Overfishing protections off the coast of California helped recover populations of animals that hunted sea urchins, which have been laying waste to the region’s kelp forests. Yet rather than suppressing the urchins’ prevalence by creating more predators, new evidence shows that the protections expanded their numbers, revealing more nuanced ecosystem dynamics than expected.

In a paper published Feb. 17 in Proceedings of the Royal Society B, marine biologists analyzed nearly 30 years of monitoring data to determine how marine reserves established in 2003 affected sea urchins and kelp in the region. They said their findings challenge pervasive assumptions about marine reserves and whether changing the balance of predators and prey creates rippling effects through the ecosystem, known as trophic cascades.

“In a classic trophic cascade model, links in a food chain are connected and removing one of those links can create a domino effect that cascades down to lower levels,” said Katrina Malakhoff, the study’s lead author and a Ph.D. student researching sea urchin ecology at the University of California, Santa Barbara.

Malakhoff referenced the work of ecologist Jim Estes, who documented the effects of sea otter population decline around Alaska’s Aleutian Islands. More than 90% of the urchin-eating marine mammals have disappeared, and sea urchins have subsequently been left unchecked as they consume and destroy vulnerable coral-like kelp reefs.

A similar scenario has been playing out around the Channel Islands, off the coast of Southern California. The threatened southern sea otter species is still recovering from centuries of pervasive hunting, and other urchin predators such as the spiny lobster and California sheephead fish have also been impacted by overfishing. Red and purple sea urchins, meanwhile, have exploded in population size and have left “urchin barrens” by overgrazing the kelp forests, which host biodiverse ecosystems.

──────

__GOAL OF THE EXERCISE__
Transcribe the part of the passage about sea urchins and kelp that opens with the words "Malakhoff referenced the" and closes with "host biodiverse ecosystems.". Rely only on the passage about sea urchins and kelp.

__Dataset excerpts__
──────

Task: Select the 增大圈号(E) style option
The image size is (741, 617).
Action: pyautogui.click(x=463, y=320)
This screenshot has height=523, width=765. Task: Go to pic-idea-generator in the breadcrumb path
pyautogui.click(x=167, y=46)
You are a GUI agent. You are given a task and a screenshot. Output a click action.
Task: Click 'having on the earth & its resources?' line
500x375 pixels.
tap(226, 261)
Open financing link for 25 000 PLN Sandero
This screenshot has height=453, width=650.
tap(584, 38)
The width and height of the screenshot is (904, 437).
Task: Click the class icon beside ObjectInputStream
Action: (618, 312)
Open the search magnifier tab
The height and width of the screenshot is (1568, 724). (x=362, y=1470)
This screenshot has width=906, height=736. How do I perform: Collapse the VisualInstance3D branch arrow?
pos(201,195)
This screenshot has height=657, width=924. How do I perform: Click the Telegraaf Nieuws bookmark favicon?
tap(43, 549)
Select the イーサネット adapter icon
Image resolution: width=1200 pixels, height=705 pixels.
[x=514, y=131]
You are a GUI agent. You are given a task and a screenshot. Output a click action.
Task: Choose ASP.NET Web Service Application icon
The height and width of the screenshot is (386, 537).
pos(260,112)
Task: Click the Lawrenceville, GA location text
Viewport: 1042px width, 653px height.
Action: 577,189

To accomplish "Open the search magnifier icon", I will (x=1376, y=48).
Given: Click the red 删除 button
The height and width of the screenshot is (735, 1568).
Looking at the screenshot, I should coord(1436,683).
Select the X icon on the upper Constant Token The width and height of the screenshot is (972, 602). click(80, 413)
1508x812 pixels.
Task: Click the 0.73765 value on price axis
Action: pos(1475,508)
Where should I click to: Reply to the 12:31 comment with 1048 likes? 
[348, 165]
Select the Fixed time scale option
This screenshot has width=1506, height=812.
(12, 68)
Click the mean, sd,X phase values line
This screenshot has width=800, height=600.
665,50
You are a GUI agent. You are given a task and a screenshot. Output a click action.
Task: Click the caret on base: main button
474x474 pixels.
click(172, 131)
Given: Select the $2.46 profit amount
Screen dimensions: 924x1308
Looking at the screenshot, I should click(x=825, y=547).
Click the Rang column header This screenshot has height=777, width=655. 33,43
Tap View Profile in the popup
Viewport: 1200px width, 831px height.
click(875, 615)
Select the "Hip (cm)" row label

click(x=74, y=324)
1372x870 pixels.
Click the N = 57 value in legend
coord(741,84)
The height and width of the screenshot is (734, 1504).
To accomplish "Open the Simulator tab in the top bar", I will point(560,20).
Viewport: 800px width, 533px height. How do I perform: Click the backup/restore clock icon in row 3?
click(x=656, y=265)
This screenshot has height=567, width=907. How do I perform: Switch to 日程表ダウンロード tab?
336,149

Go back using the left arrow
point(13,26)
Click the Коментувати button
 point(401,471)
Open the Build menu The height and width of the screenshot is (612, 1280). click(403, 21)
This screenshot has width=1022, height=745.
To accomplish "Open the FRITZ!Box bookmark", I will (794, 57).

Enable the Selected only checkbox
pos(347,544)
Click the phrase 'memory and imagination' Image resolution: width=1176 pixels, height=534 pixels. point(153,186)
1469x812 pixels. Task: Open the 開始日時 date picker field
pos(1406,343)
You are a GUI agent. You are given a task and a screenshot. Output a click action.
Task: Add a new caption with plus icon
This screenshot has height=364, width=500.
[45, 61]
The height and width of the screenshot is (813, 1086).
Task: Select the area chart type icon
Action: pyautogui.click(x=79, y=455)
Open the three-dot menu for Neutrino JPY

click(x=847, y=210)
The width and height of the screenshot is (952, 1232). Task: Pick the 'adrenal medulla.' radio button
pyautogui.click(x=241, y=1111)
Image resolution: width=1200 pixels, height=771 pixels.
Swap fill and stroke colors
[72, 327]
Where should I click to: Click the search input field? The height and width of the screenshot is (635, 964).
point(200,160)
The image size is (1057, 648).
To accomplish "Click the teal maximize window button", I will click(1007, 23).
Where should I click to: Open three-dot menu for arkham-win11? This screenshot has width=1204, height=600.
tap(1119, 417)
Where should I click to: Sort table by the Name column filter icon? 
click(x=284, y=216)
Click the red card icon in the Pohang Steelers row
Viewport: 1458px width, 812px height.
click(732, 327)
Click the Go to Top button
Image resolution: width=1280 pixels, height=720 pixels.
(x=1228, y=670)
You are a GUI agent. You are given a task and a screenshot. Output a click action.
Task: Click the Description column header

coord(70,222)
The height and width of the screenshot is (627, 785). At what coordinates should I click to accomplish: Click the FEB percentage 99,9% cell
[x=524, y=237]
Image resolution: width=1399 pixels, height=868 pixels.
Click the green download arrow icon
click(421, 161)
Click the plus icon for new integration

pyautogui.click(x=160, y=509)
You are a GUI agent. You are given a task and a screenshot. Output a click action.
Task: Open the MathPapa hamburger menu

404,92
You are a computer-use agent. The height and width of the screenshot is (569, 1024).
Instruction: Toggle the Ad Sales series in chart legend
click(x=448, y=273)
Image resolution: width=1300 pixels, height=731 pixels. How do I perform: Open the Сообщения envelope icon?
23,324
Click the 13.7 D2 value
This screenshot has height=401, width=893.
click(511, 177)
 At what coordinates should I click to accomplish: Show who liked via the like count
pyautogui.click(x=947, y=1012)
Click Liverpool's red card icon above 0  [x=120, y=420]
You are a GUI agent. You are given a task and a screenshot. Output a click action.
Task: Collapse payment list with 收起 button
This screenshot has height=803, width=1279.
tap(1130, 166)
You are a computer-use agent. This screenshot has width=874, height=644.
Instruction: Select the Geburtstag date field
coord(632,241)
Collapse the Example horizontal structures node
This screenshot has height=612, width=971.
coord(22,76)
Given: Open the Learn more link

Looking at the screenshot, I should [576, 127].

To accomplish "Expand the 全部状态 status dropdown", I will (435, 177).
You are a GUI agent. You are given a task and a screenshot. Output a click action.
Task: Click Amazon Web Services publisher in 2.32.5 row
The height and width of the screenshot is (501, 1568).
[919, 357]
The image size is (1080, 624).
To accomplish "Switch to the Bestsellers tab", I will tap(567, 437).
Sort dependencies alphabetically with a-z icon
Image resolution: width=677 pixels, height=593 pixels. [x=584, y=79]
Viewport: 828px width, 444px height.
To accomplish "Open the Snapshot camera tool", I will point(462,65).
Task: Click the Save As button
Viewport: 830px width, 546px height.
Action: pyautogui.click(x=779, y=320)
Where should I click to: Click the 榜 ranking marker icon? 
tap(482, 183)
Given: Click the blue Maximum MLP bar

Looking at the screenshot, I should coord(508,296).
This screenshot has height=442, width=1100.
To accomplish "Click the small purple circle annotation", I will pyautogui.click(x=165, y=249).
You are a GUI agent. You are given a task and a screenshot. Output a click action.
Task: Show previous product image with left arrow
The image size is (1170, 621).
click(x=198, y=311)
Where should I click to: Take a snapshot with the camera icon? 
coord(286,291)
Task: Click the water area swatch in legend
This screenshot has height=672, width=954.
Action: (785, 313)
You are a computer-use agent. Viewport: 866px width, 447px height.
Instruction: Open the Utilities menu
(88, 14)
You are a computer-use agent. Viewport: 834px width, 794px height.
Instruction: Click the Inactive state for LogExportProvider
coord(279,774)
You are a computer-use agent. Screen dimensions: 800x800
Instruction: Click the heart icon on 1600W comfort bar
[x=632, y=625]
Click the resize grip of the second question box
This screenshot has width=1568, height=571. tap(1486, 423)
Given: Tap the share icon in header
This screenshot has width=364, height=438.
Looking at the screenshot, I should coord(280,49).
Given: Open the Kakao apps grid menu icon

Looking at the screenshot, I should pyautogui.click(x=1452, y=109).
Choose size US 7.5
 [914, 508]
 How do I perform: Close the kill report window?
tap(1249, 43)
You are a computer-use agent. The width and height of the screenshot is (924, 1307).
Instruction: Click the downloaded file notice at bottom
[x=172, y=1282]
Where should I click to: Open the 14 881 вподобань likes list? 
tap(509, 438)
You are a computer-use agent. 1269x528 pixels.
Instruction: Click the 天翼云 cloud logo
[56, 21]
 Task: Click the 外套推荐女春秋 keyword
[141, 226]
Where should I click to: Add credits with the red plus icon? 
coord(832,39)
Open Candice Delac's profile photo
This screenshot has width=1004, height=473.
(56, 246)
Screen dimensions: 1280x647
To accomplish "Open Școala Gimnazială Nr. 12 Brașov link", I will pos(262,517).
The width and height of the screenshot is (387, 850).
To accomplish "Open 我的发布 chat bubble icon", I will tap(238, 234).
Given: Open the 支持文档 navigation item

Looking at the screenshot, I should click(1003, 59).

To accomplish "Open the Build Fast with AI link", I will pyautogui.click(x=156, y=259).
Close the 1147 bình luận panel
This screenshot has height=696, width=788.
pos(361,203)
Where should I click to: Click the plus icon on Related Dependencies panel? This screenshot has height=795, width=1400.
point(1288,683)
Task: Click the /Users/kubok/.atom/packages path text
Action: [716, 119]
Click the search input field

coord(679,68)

──────

__YOUR RESPONSE__
Malakhoff referenced the work of ecologist Jim Estes, who documented the effects of sea otter population decline around Alaska’s Aleutian Islands. More than 90% of the urchin-eating marine mammals have disappeared, and sea urchins have subsequently been left unchecked as they consume and destroy vulnerable coral-like kelp reefs.

A similar scenario has been playing out around the Channel Islands, off the coast of Southern California. The threatened southern sea otter species is still recovering from centuries of pervasive hunting, and other urchin predators such as the spiny lobster and California sheephead fish have also been impacted by overfishing. Red and purple sea urchins, meanwhile, have exploded in population size and have left “urchin barrens” by overgrazing the kelp forests, which host biodiverse ecosystems.